### Excerpt provided:
Generative AI 20 Essential Q/A
FAANG GenAI Prep

Generative AI: 20 Interview Questions

Master LLMs, GANs, VAEs, Diffusion Models, GPT, prompt engineering, RLHF, RAG, fine-tuning (LoRA), and evaluation metrics. Interview-ready answers with formulas.

LLM Diffusion GPT LoRA Prompt RAG
1 What is Generative AI? How different from discriminative models? ⚡ Easy
Answer: Generative AI models learn the joint probability distribution P(X, Y) or P(X) to generate new samples from the same distribution. Discriminative models learn decision boundary P(Y|X). Generative models create; discriminative models classify.
Generative: learn P(X). Discriminative: learn P(Y|X).
2 Major families of generative models? 📊 Medium
Answer: GANs (adversarial), VAEs (variational), Flow-based (invertible), Diffusion (denoising), Autoregressive (GPT), Energy-based, Hybrids. Each with different trade-offs in sample quality, likelihood, speed.
3 Explain GAN. Generator and discriminator loss? 🔥 Hard
Answer: GAN: Generator (G) creates fake samples; Discriminator (D) distinguishes real vs fake. Min-max game: D tries to maximize log(D(x)) + log(1-D(G(z))); G minimizes log(1-D(G(z))) (or -log(D(G(z))) for better gradients).

Stored items
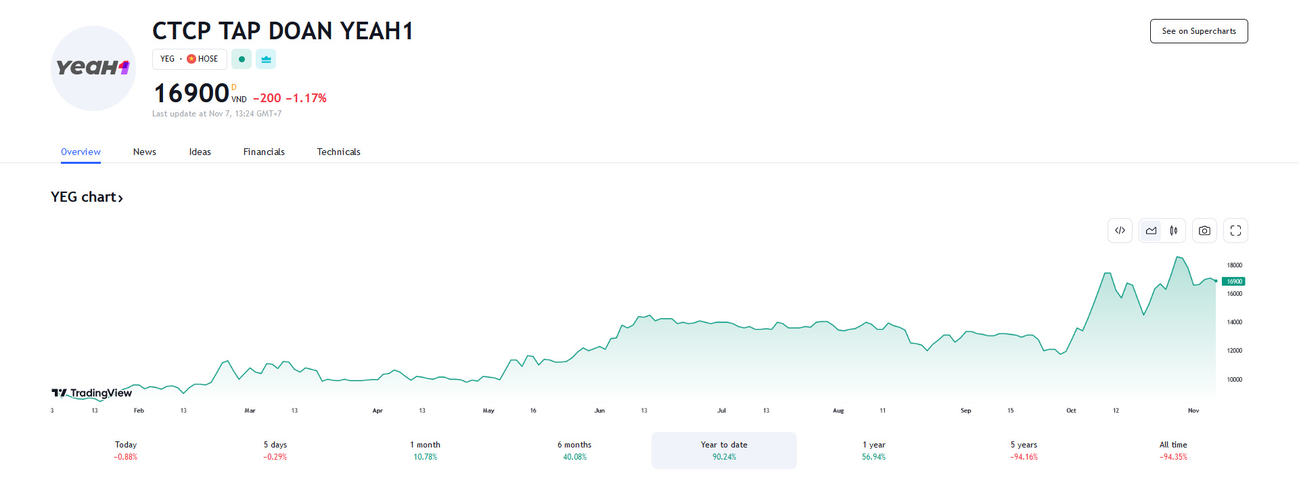Screen dimensions: 1299x482
Task: Open the YEG · HOSE symbol chip
Action: pos(189,59)
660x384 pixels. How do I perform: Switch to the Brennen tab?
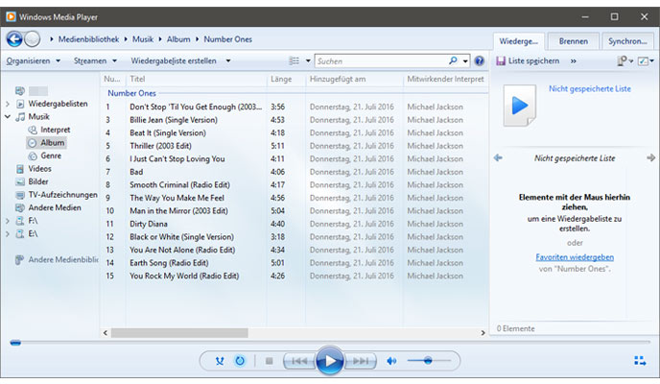click(573, 41)
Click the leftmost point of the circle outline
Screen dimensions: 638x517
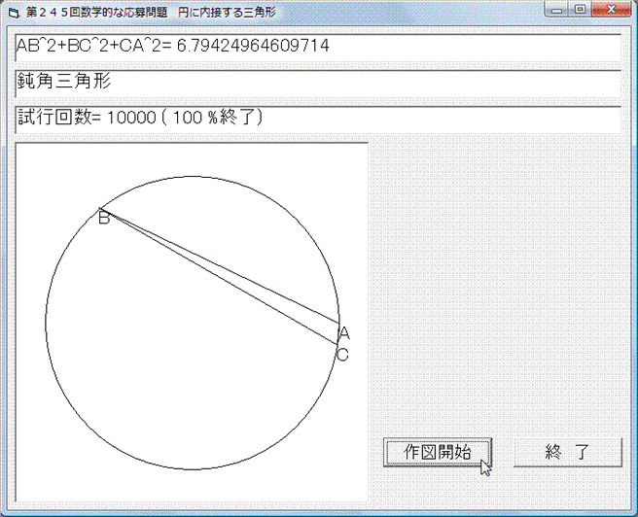46,323
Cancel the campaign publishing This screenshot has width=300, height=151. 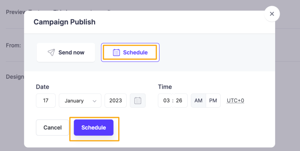click(x=52, y=127)
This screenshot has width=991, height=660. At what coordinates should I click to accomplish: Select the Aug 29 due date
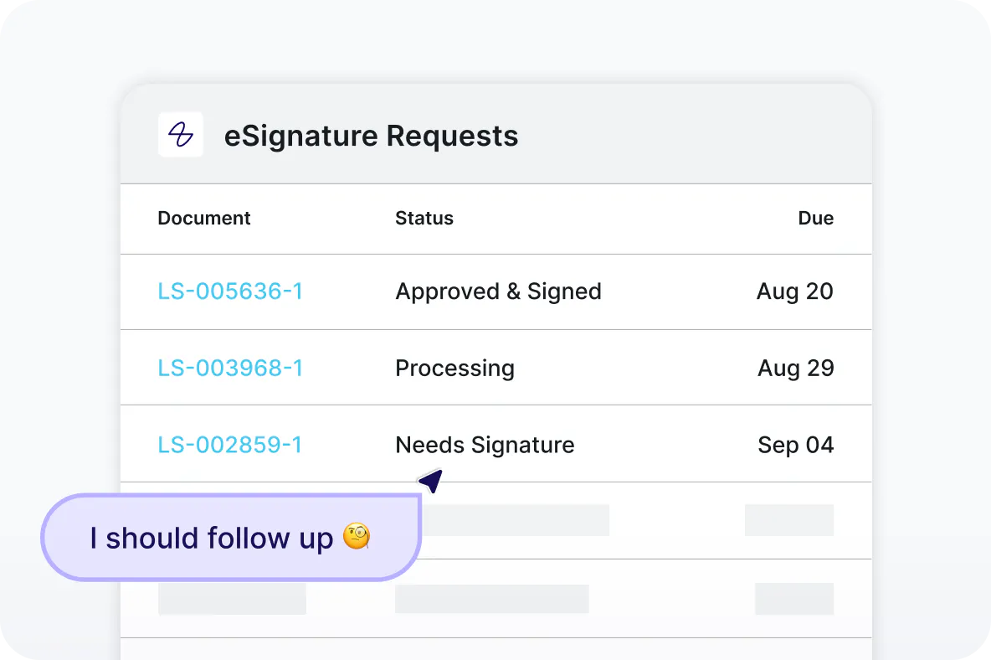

### Work request 1:
In the generative AI interview questions, what do discriminative models learn?
### Work request 2:
Carry on the generative AI interview questions from the point where they end.

### Written response 1:
The decision boundary, P(Y|X).

### Written response 2:
min_G max_D V(D,G) = E_x[log D(x)] + E_z[log(1 - D(G(z)))]
4 How does VAE work? ELBO explained. 🔥 Hard
Answer: VAE learns latent distribution p(z|x). Encoder outputs μ, σ. ELBO = reconstruction - KL(q(z|x)||p(z)). Maximizing ELBO ≈ minimizing KL divergence + maximizing likelihood. Reparameterization trick enables backprop through sampling.
5 How do denoising diffusion models work? 🔥 Hard
Answer: Forward: gradually add Gaussian noise to data over T steps (q(x_t|x_{t-1})). Reverse: learn to denoise (p_θ(x_{t-1}|x_t)). Trained with variational bound; simplified loss: predict added noise ε. Stable Diffusion adds text conditioning via cross-attention.
6 What are autoregressive generative models? 📊 Medium
Answer: Generate sequence token by token, conditioning on previous tokens. P(x) = ∏ P(x_t | x_<t). Examples: GPT, PixelCNN, WaveNet. Parallelization limited (inference sequential), but stable training.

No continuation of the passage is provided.